_PROVIDED PASSAGE_
Metadata-Version: 1.1
Name: htmldate
Version: 0.4.0
Summary: This module can handle all the steps needed from web page download to HTML parsing, including scraping and textual analysis. Its goal is to find the creation date of a page all common structural patterns, text-based heuristics and robust date extraction. It takes URLs, HTML files or trees as input and outputs a date.
Home-page: http://github.com/adbar/htmldate
Author: Adrien Barbaresi
Author-email: barbaresi@bbaw.de
License: GPLv3+
Description: htmldate: find the creation date of HTML pages
        ==============================================
        
        .. image:: https://img.shields.io/pypi/v/htmldate.svg
            :target: https://pypi.python.org/pypi/htmldate
        
        .. image:: https://img.shields.io/pypi/l/htmldate.svg
            :target: https://pypi.python.org/pypi/htmldate
        
        .. image:: https://img.shields.io/pypi/pyversions/htmldate.svg
            :target: https://pypi.python.org/pypi/htmldate
        
        .. image:: https://img.shields.io/travis/adbar/htmldate.svg
            :target: https://travis-ci.org/adbar/htmldate
        
        .. image:: https://img.shields.io/codecov/c/github/adbar/htmldate.svg
            :target: https://codecov.io/gh/adbar/htmldate
        
        
        This module can handle all the steps needed from web page download to HTML parsing, including scraping and textual analysis. Its goal is to find the creation date of a page all common structural patterns, text-based heuristics and robust date extraction. It takes URLs, HTML files or trees as input and outputs a date.

_PROVIDED MATERIAL_
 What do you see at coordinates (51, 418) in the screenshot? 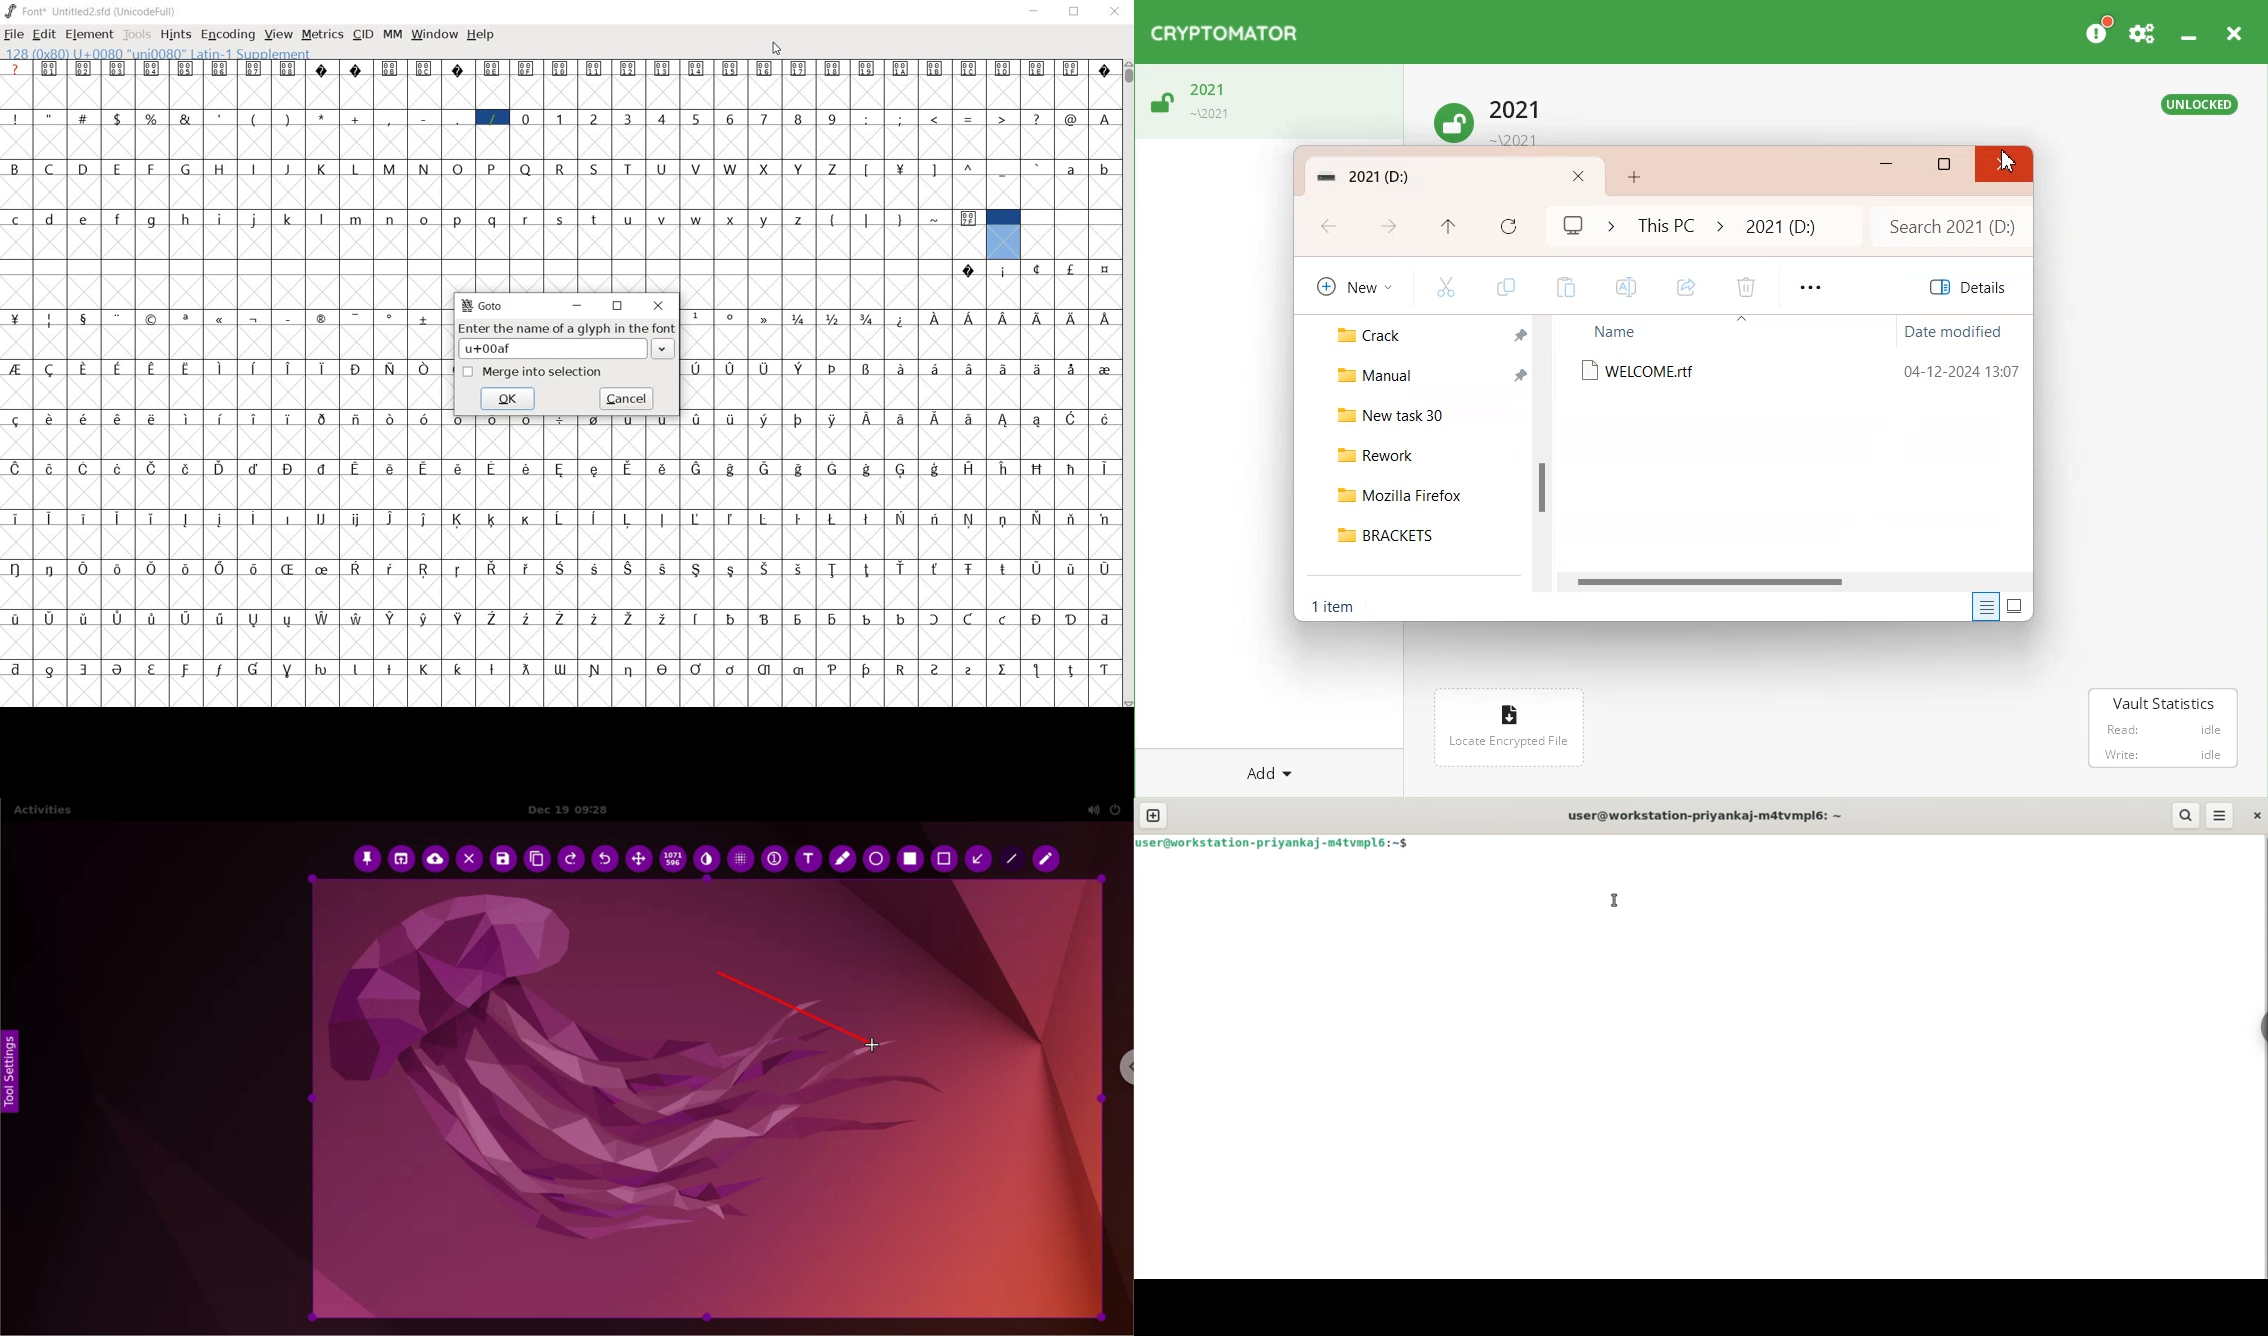
I see `Symbol` at bounding box center [51, 418].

_THE TASKS_
a – Translate this sentence from the htmldate package description into Spanish: "It takes URLs, HTML files or trees as input and outputs a date."
b – Pick up the htmldate package description right after its last sentence and write the next few lines of it.

_ANSWERS PER TASK_
a – Toma URL, archivos HTML o árboles como entrada y devuelve una fecha.

b –
        
        
        .. contents:: **Contents**
            :backlinks: none
        
        
        Features
        --------
        
        Seamless extraction of the creation or modification date of web pages. *htmldate* provides following ways to date documents, based on HTML parsing and scraping functions and on robust date parsing:
        
        1. Starting from the header of the page, it uses common patterns to identify date fields: ``link`` and ``meta`` elements, including `Open Graph protocol <http://ogp.me/>`_ attributes and a large number of CMS idiosyncracies
        2. If this is not successful, it scans the whole document looking for structural markers: ``abbr``/``time`` elements and a series of attributes (e.g. ``postmetadata``)
        3. If no date cue could be found, it finally runs a series of heuristics on the content (text and markup).
        
        The module takes the HTML document as input (string format) and returns a date if a valid cue could be found in the document. The output string defaults to `ISO 8601 YMD format <https://en.wikipedia.org/wiki/ISO_8601>`_.
        
        -  Should be compatible with all common versions of Python (see tests and coverage)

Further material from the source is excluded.